China was the first country to use paper money. As early as the Song Dynasty, banknotes at that time had seals. Throughout the world today, all banknotes need to be stamped or signed to take effect.

Extended data:

The popular counterfeit hundred-dollar bills in the market usually have the following characteristics:

1. Printing and paper. The counterfeit money with the crown number is machine-made offset printing, and the paper is fragile and inflexible.

2. Watermark, fixed portrait watermark and "100" white water print are printed directly on the front of the paper with colorless ink, and the watermark is blurred and has no three-dimensional effect.
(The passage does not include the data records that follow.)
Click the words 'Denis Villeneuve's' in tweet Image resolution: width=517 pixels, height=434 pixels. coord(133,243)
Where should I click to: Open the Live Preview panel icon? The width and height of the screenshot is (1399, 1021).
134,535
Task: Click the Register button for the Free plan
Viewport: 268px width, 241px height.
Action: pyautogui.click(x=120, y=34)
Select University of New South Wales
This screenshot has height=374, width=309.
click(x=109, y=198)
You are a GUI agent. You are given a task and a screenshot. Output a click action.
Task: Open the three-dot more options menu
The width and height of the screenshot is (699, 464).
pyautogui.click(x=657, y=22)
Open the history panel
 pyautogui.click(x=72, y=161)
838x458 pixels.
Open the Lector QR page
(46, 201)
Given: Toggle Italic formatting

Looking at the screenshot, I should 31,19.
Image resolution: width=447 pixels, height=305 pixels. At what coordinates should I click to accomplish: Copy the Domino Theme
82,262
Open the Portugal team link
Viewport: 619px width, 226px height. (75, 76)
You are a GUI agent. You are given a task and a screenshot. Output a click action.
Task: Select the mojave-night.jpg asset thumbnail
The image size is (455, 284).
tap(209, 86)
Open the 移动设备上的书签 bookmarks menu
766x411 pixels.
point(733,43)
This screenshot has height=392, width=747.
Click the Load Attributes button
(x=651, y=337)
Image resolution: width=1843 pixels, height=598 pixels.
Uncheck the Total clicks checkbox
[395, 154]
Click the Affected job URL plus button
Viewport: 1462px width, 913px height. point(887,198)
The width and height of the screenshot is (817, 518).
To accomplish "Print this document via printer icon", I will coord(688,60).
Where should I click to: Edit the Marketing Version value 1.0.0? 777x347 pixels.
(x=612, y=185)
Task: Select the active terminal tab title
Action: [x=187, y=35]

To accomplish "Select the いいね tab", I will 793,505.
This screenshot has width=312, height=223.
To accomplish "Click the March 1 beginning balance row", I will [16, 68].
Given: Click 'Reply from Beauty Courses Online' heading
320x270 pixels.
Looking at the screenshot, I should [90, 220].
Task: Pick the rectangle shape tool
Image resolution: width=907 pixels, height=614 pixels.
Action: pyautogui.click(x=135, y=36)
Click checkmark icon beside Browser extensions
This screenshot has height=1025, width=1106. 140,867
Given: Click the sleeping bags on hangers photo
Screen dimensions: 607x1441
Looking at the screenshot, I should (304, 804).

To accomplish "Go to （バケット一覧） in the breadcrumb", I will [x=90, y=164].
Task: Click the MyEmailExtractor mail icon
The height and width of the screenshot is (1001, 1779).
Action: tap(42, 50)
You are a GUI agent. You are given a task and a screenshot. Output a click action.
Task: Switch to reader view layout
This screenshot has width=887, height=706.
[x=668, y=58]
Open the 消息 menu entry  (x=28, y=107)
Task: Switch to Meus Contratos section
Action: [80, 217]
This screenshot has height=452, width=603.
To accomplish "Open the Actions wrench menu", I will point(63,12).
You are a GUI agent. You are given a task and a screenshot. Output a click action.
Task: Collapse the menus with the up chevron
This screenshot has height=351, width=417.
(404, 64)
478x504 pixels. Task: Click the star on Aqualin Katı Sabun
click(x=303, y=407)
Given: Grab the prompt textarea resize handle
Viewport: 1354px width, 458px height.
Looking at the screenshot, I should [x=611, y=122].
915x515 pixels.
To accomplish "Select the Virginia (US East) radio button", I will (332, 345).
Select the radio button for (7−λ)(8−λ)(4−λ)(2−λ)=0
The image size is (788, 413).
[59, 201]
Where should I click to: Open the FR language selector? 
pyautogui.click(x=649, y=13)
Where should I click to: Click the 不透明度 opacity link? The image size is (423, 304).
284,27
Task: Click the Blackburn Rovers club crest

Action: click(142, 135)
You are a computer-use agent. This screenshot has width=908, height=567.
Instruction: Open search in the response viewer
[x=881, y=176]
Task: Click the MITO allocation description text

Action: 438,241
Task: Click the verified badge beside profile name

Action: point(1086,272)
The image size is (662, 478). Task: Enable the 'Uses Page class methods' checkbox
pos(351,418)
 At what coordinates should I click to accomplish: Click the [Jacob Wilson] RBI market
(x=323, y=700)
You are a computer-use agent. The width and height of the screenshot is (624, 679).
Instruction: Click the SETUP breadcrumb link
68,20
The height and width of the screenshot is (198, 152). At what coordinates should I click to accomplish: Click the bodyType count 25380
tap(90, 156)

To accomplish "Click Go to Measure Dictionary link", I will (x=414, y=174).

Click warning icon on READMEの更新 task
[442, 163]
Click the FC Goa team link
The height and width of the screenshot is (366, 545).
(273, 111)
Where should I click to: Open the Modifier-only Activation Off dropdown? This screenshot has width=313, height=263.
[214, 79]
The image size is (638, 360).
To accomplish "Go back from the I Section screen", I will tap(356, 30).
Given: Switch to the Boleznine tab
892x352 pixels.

3. Forged the safety line. There are two kinds of anti-counterfeiting lines for counterfeit coins with crown number: one is to use silver-black tape to clamp them in the paper on the front and back, and use silver ink to hot stamp holographic patterns on the back; The other is to print black stripes on the front of counterfeit money with black ink, and hot stamp holographic patterns with silver ink on the back, and brush with magnetic powder.

4, optically variable ink denomination figures, printed with pearlescent ink, no optically variable effect.

5. The complementary pattern of Yin and Yang is misplaced.

6. The concave-convex feeling of counterfeit money is pressed by hard metal mold.

7. Invisible denomination figures are printed in colorless ink, and the words "100" can be seen without rotating the angle.